BBC News mantra on ‘peaceful’ Iranian nuclear programme returns

Iran’s latest breach of the 2015 JCPOA was portrayed by the BBC as “rolling back another commitment” in the opening line of an article headlined “Iran nuclear deal: Uranium enrichment to resume at underground facility” which appeared on the BBC News website’s ‘Middle East’ page on November 5th.

As is inevitably the case in BBC reporting on that deal and Iran’s nuclear programme, audiences were told that:

“Iran has insisted that its nuclear programme is entirely peaceful.”

The BBC knows that in December 2015 (after the JCPOA had already been agreed) the International Atomic Energy Agency – IAEA – produced a report which stated that:

“…the agency “assesses that a range of activities relevant to the development of a nuclear explosive device were conducted in Iran prior to the end of 2003 as a coordinated effort, and some activities took place” up to 2009.”

The BBC also knows that in April 2018 Israel revealed documents from Iran’s nuclear archive which raised new issues.
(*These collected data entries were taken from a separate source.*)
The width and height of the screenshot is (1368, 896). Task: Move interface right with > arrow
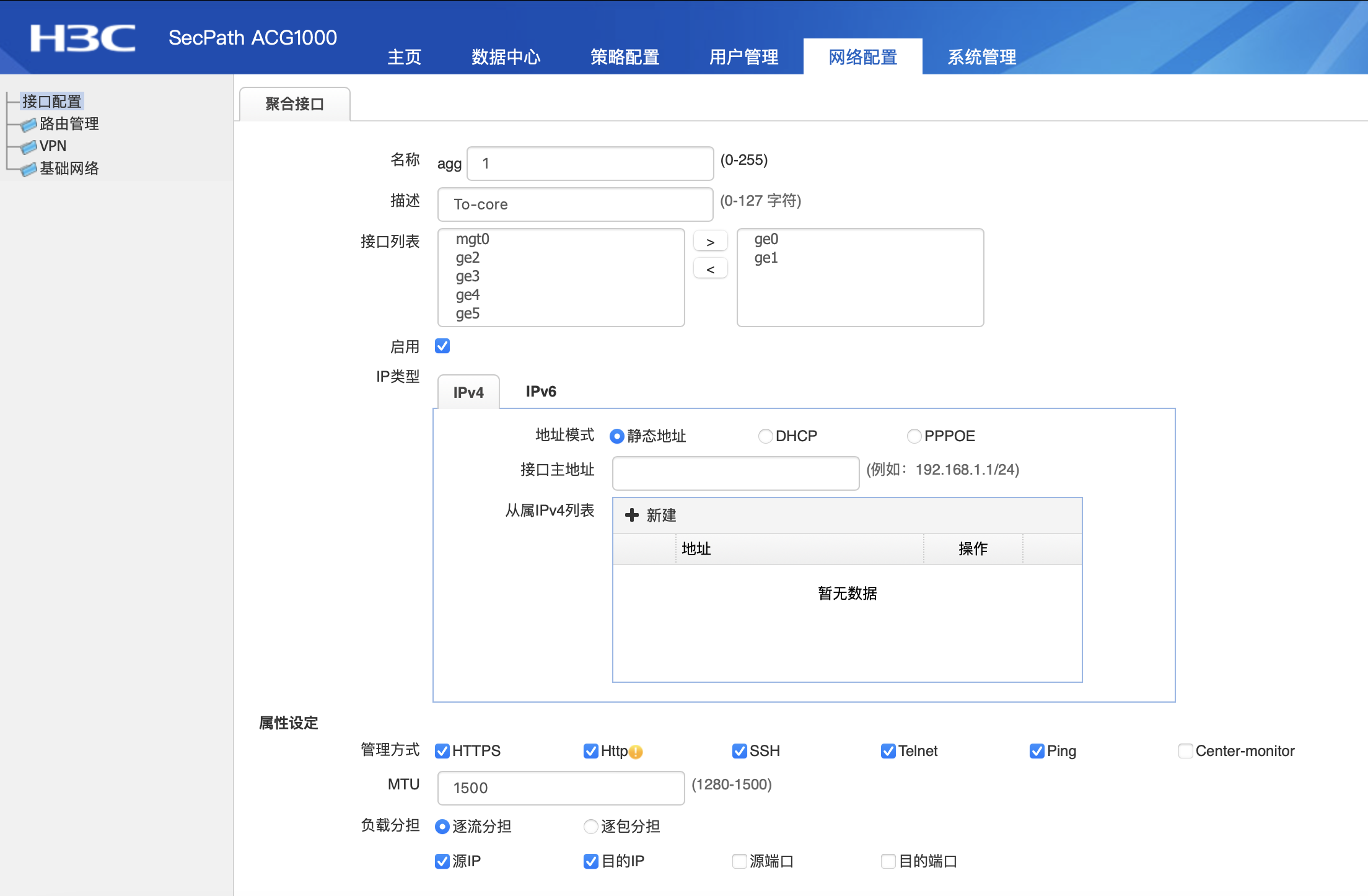pyautogui.click(x=710, y=242)
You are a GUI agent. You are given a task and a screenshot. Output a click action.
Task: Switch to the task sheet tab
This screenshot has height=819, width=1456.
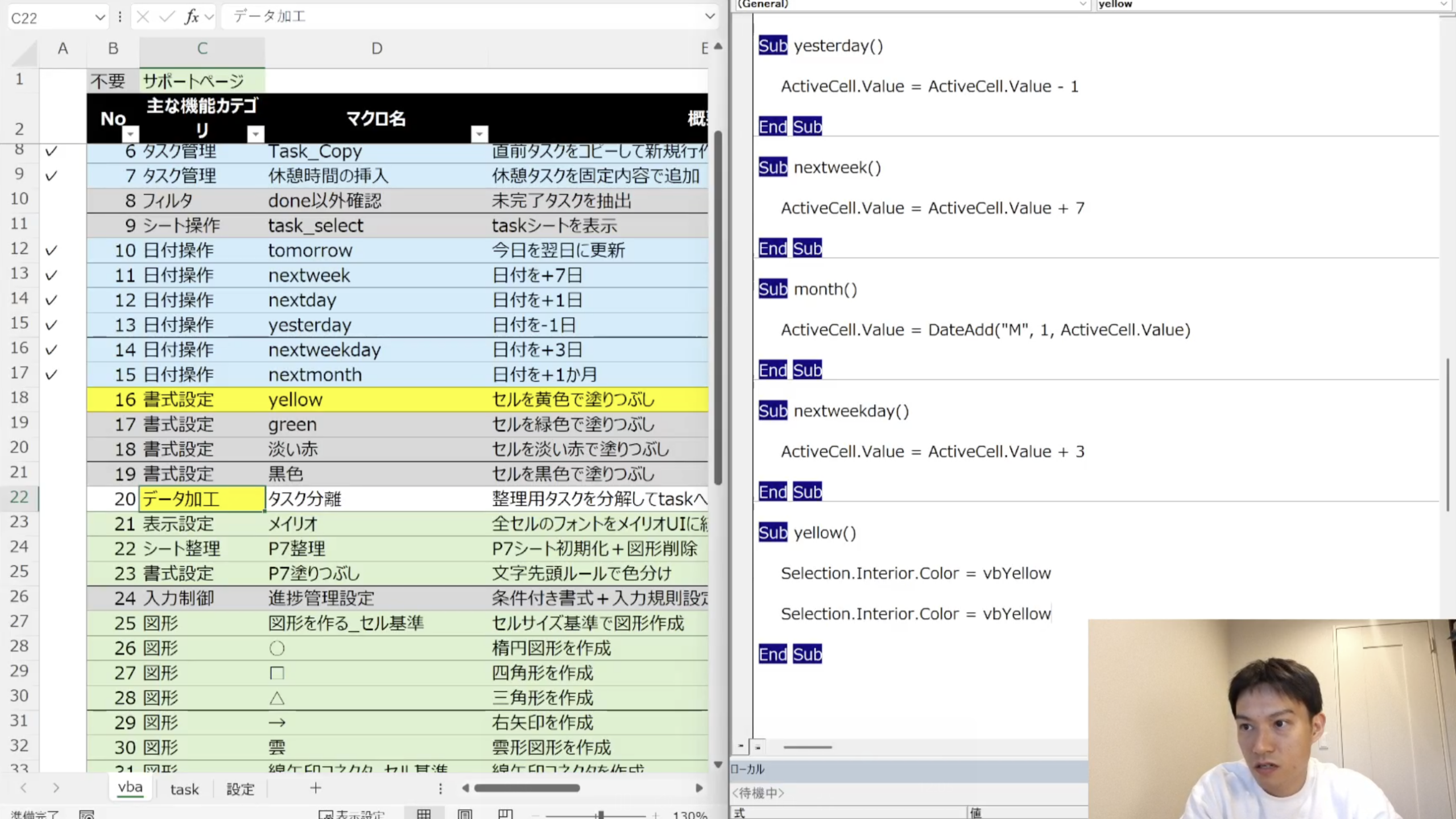(184, 789)
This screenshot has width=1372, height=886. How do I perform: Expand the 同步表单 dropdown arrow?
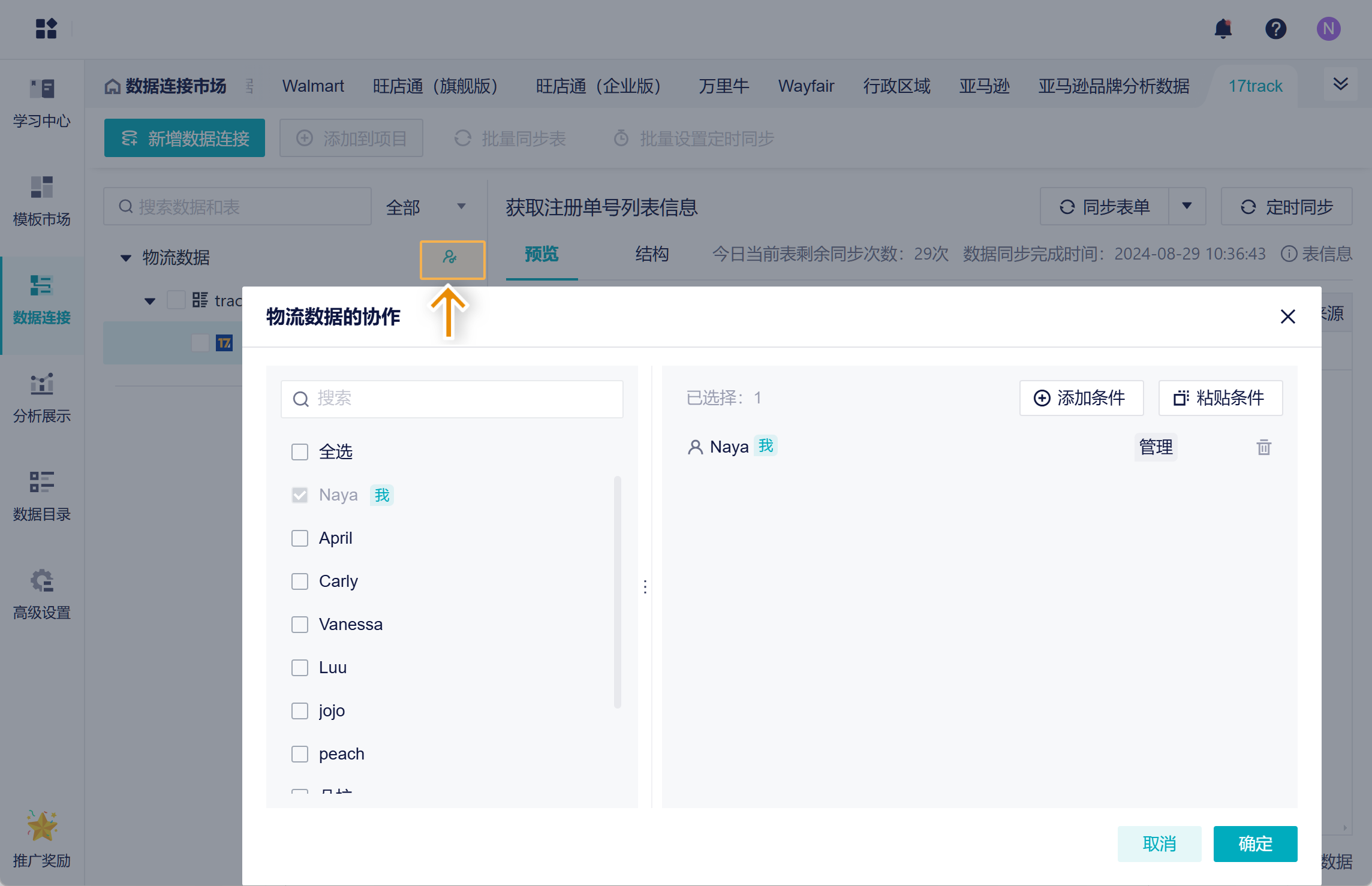coord(1186,206)
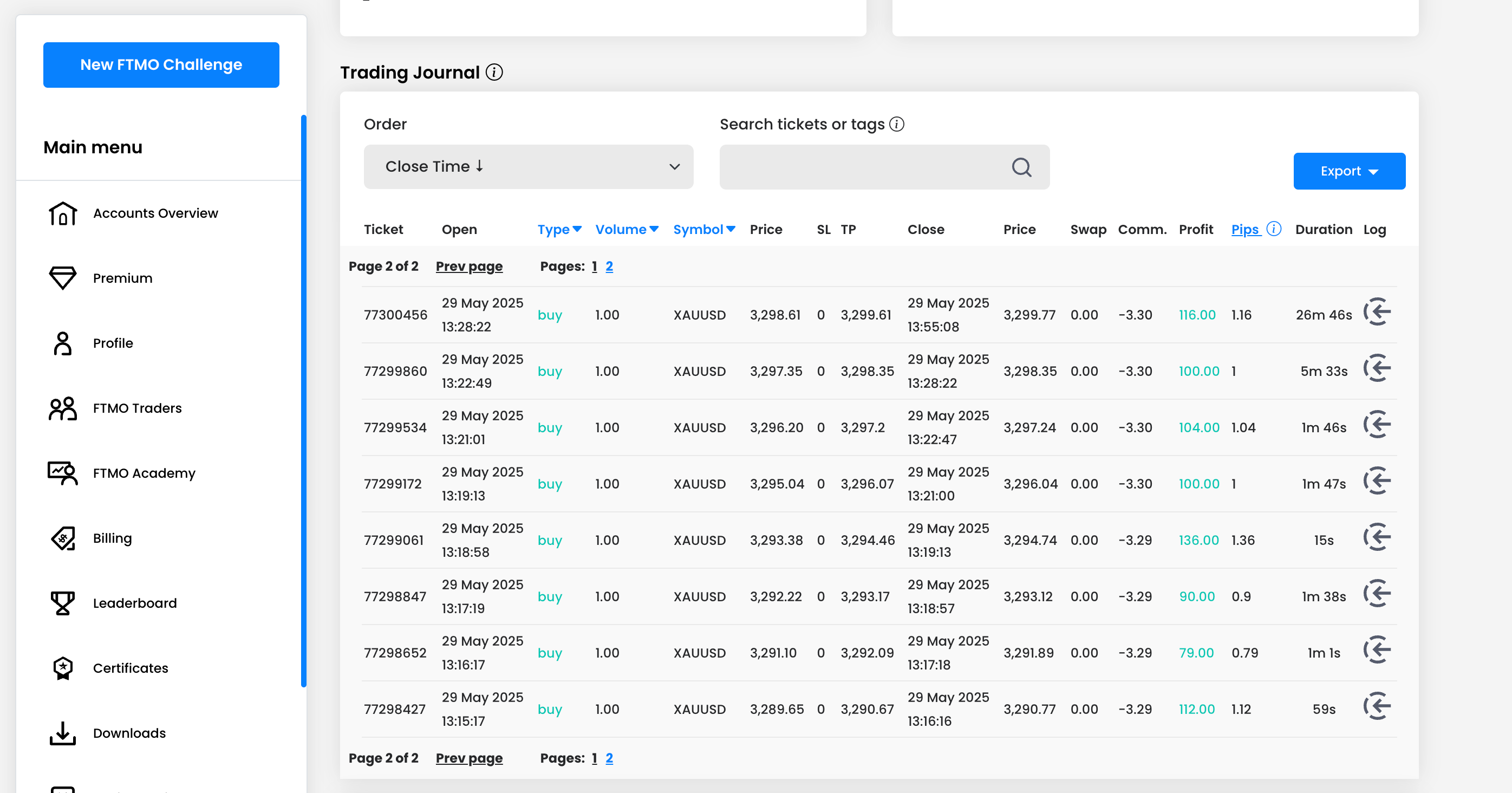Open the Type column filter dropdown
Viewport: 1512px width, 793px height.
click(x=559, y=230)
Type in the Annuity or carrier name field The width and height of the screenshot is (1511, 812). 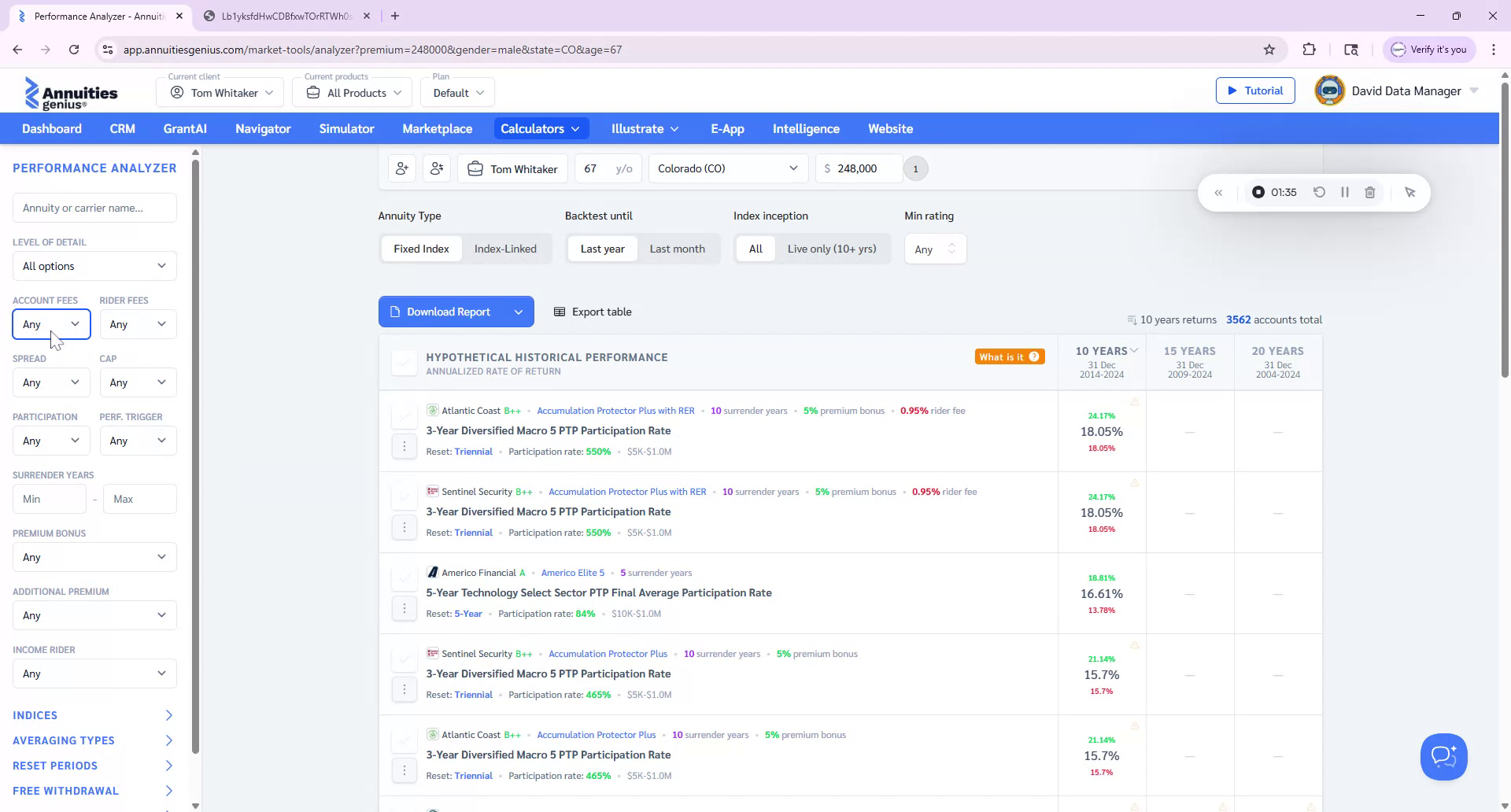coord(94,207)
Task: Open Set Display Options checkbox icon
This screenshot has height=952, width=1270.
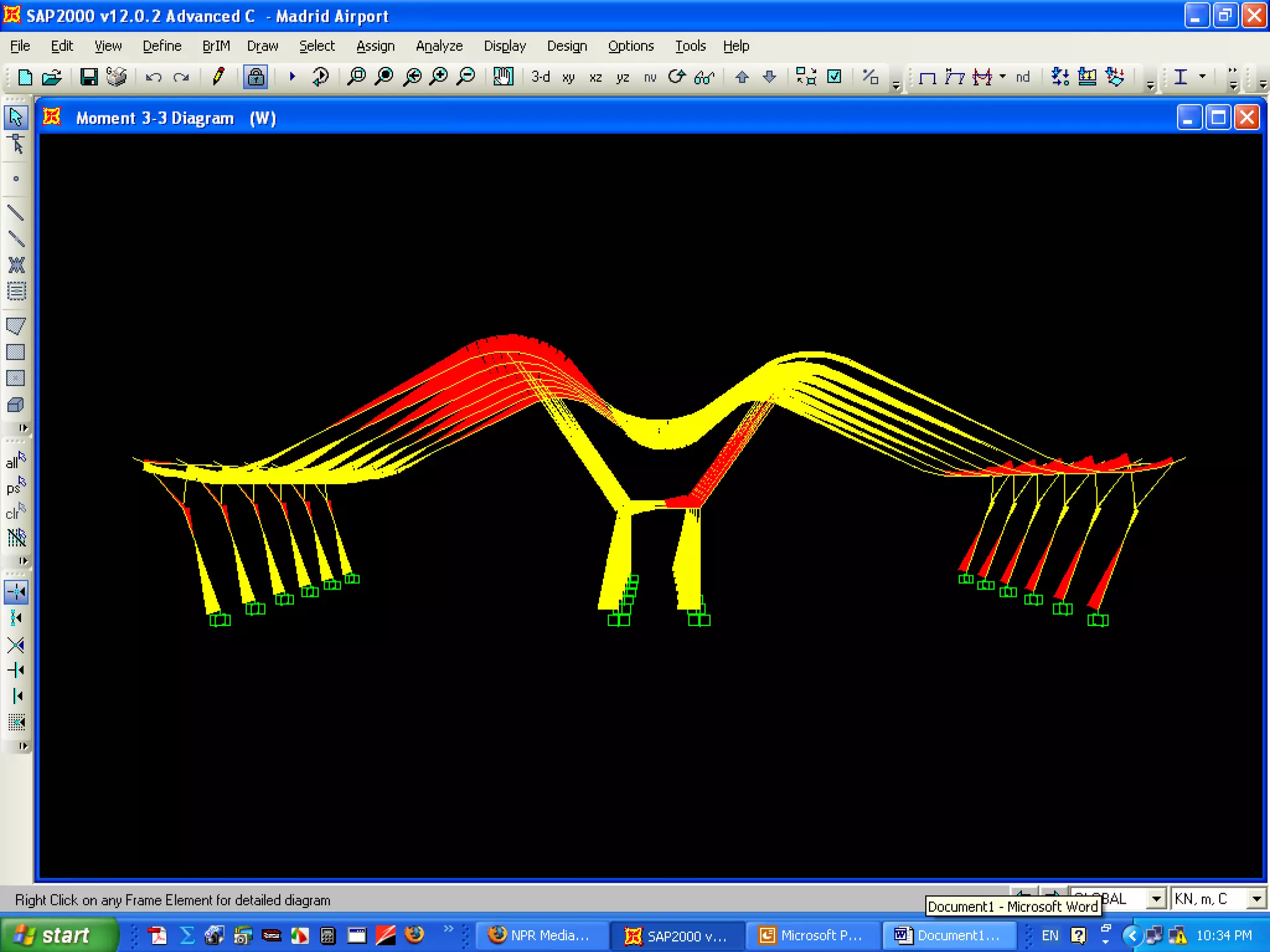Action: (x=835, y=77)
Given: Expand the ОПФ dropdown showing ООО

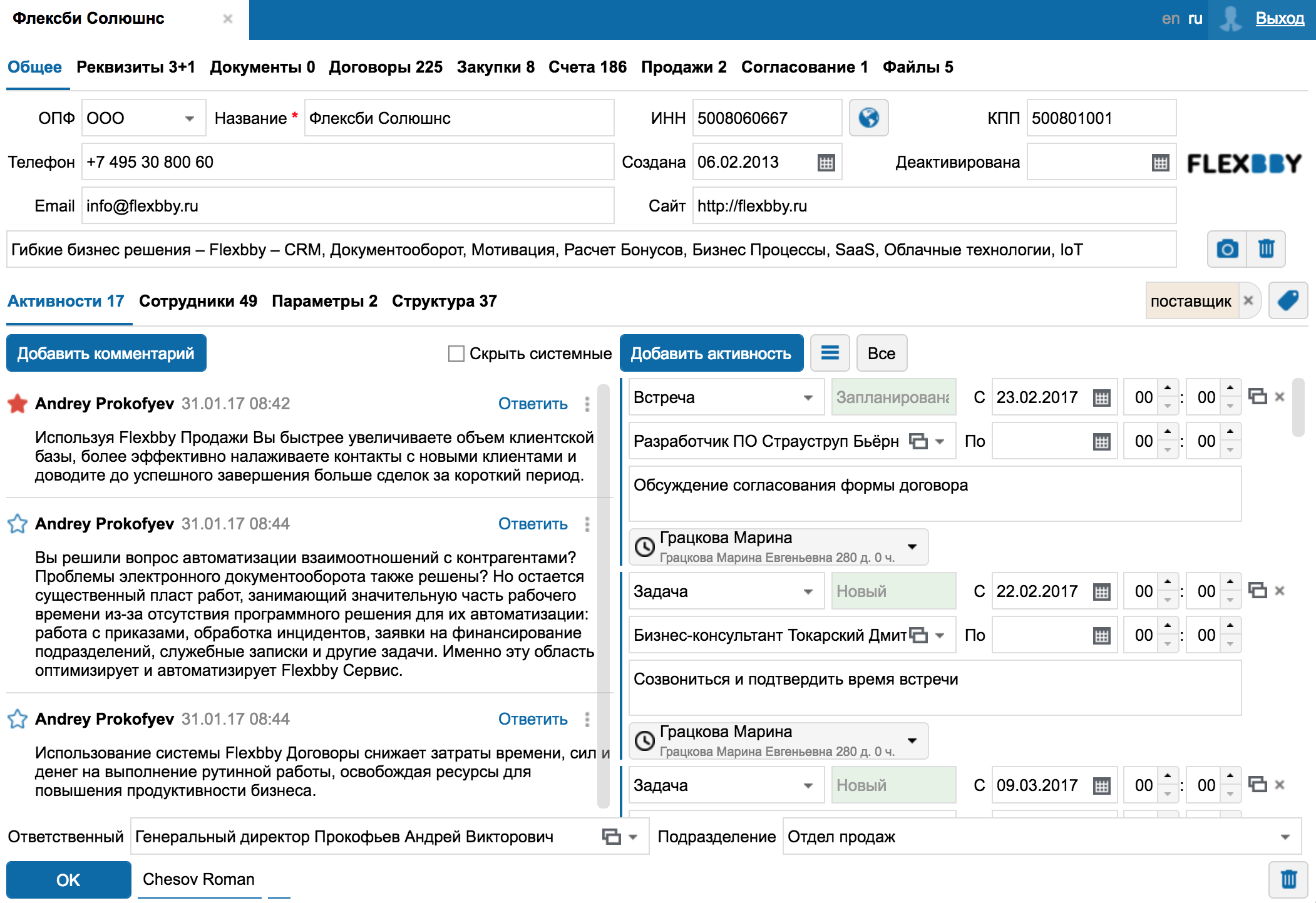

Nevertheless, it once again chose to amplify Iranian propaganda but not to inform readers of those relevant parts of the story.

Regarding the Fordo (or Fordow) facility at which Iran’s president announced centrifuges would resume operation, the BBC’s report states:

“Before 2015, the country had two enrichment facilities – Natanz and Fordo – where uranium hexafluoride gas was fed into centrifuges to separate out the most fissile isotope, U-235. […]

Iran also agreed to install no more than 5,060 of the oldest and least efficient centrifuges at Natanz until 2026, and not to carry out any enrichment at Fordo until 2031. The 1,044 centrifuges there were supposed to spin without uranium hexafluoride gas being injected.”

An illustration informs readers that “changes agreed” under the deal included Fordo being “converted from fuel enrichment to technology centre”.

Iran did not however comply with that requirement – as explained in this report – but the BBC made no effort to inform readers of that obviously relevant information.